Balıklar denizde yaşar ama denizi bilmezlermiş. Biz de e-dergah olarak bol bol geçmişe ait ancak günümüz bakışı taşıyan analizler yapıyor ama günümüzü ve geleceği değerlendirmekte zorlanıyoruz. Amerikalı ünlü uzman-yazar George Friedman’la (Gelecek 100Yıl’ın yazarı, Stratfor’un kurucusu) Amerika’nın Sesi’nden Melek Çağlar’ın geçen hafta yaptığı bir röportaj dikkatimi çekti. Friedman anlayana çok şey söylüyor. İlginç bölümlerini paylaşayım birlikte yorumlayalım diye düşündüm.
Friedman aslında haklı bir eleştiri ile şöyle başlamış;
“Bölgenin istikrarı Türkiye açısından büyük önem taşıyor. Dışişleri Bakanı Davutoğlu tüm komşularla sıfır sorunlu dış politika stratejisi açıkladı. Türkiye’nin Irak’ta, Kafkaslar’da, İran’da, Suriye’de ve Balkanlar’da çıkarları var. Ama düşman edinmeden bu çıkarları gütmek imkansızdır, çünkü eninde sonunda birilerini üzmek zorunda kalırsınız. Elbette Türkiye’nin düşmanları var. Örneğin Ermenistan. Türkiye artık Irak politikası konusunda ve İsrail’le, Amerika ile, Azerbaycan’la ilişkilerde zorlu kararlar almak durumunda. Bir dizi konuda ciddi kararlar almalı. Çok haklı olarak Türk hükümeti zaman kazanmak istiyor. Çünkü bunlar cevabı kolay olmayan sorular, atacağınız ilk adım bütün rotanızda belirleyici olur.”
Friedman’ın yakın geleceğe ilişkin tespitleri ise hayli ilginç;
“Anayasa değişti, yakında seçimler var, seçimlerden sonra çok daha farklı bir Türkiye göreceğiz, az önce bahsettiğim kararların alındığını göreceğiz. Kişisel değişiklikler göreceğiz, Erdoğan’ın cumhurbaşkanı olmasından, yönetimin yapısında değişik yapılmasından bahsediliyor. Seçimler sona erdiğinde daha iddialı bir Türkiye göreceğiz. Çünkü Türkiye bölgede ne görmek istiyorsa o yönde karar almak zorunda ve açıkçası bunu da yapabilecek tek güç.”

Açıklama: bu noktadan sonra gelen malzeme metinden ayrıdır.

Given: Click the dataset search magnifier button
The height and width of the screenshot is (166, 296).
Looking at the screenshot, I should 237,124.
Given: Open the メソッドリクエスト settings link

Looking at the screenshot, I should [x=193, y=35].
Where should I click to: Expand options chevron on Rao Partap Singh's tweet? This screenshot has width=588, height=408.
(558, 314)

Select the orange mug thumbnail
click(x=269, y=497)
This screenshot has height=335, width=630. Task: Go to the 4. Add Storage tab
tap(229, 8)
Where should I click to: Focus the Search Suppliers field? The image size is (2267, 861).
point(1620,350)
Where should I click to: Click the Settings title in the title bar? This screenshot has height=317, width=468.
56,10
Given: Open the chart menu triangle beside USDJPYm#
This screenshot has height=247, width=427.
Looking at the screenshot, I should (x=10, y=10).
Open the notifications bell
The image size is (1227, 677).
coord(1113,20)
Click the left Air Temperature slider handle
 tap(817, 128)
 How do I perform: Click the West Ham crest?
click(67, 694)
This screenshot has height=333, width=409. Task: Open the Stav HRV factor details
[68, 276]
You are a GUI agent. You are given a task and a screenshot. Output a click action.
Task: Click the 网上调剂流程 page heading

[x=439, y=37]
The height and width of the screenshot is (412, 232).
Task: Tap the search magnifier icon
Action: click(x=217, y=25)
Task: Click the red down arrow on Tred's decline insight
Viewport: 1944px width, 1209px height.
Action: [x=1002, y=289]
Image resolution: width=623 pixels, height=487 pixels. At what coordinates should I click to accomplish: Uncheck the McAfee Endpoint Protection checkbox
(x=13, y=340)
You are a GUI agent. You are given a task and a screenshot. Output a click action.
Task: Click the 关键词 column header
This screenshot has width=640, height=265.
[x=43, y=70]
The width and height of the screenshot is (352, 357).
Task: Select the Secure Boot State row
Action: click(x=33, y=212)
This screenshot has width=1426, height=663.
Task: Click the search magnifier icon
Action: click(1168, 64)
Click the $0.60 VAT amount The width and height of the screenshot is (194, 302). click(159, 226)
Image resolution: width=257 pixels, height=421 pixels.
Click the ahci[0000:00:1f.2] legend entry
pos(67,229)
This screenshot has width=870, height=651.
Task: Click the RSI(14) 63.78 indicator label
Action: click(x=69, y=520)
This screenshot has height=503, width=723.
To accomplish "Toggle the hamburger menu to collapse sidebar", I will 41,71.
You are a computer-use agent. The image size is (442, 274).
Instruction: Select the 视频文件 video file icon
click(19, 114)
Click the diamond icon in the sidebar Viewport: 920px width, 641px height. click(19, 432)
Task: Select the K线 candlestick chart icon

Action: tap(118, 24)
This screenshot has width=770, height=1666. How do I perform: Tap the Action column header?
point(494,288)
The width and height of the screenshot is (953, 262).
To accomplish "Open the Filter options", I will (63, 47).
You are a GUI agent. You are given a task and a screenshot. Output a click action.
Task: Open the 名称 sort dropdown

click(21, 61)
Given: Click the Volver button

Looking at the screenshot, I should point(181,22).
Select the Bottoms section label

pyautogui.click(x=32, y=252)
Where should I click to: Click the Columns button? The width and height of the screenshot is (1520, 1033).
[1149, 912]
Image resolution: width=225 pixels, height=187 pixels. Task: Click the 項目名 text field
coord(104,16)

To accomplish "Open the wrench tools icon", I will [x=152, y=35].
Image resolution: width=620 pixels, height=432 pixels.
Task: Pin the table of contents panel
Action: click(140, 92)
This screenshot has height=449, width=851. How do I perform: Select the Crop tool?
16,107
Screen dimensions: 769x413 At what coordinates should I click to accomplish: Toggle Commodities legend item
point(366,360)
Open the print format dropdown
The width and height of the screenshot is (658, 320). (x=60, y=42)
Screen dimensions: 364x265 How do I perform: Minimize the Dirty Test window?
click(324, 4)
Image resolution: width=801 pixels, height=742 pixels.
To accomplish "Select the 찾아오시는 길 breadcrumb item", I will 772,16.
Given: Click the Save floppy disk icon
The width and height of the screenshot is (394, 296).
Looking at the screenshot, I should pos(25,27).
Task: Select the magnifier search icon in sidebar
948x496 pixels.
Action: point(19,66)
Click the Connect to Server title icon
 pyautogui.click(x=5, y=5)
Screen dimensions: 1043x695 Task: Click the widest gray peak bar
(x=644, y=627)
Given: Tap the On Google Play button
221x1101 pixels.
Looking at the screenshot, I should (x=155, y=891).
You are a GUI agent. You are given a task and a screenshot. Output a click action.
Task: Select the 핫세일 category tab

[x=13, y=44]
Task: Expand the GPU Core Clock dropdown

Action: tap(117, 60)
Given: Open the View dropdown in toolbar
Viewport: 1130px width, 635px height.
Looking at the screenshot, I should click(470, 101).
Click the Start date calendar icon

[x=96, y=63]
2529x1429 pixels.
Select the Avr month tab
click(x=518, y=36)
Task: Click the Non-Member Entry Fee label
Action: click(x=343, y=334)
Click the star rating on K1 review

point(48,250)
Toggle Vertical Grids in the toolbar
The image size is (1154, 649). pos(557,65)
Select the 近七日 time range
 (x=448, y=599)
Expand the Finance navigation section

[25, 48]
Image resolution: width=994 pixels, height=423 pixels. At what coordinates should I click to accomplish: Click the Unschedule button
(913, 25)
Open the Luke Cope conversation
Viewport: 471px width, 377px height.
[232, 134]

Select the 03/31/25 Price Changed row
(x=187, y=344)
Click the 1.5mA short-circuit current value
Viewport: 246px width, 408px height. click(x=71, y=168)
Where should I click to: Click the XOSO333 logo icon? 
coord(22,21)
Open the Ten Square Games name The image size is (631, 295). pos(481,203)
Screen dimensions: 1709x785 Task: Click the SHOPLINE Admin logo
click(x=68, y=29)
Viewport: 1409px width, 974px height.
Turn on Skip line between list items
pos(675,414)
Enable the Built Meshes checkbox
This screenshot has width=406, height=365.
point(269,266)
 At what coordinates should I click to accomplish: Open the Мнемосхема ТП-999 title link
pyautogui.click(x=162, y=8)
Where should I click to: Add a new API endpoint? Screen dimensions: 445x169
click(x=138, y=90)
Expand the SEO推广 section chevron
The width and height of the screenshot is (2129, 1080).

Friedman’ı değerlendirirken bölgemizde, Tunus’la başlayan gelişmeleri de unutmamak gerekiyor;
“Türkiye’nin karmaşadan uzak durması değil, karmaşanın parçası olması gerekiyor. Türkiye enerji konusunda Rusya’ya bağımlı. Rusya da tarihi olarak Türkiye’nin rakibi. Şu anda böyle görünmeyebilir, ama tarihsel gerçek bu. Rusya Ermenistan’ı destekliyor. Azerbaycan ve Gürcistan’a baskı yapıyor. Bu nedenle Türkiye’nin diğer enerji kaynaklarına ihtiyacı var, bu kaynaklardan biri Azerbaycan ve Gürcistan’dan geçen boru hattı. Ama bu da yeterli değil. Burada ‘Türkiye’nin dünyanın en büyük petrol üreten ülkelerinden bir olan Irak’la ilgili politikası nedir’ sorusu öne çıkıyor. Elbette bu sorunun cevabı Kürt özerk bölgesi ve Türkiye’nin bu konudaki politikasıyla, Türk-İran ilişkileri ve Türk-Amerikan ilişkileriyle de kesişiyor. Mesele burada daha da karmaşık bir hal alıyor. Çünkü Irak’ın sunduğu her fırsat bir karmaşa içeriyor. Bu da Türkiye’ye sorunu çözmesi için bir fırsat sunuyor. Ama Türkiye’nin bu denklemi çözmesi için ellerini kirletmesi gerekiyor.”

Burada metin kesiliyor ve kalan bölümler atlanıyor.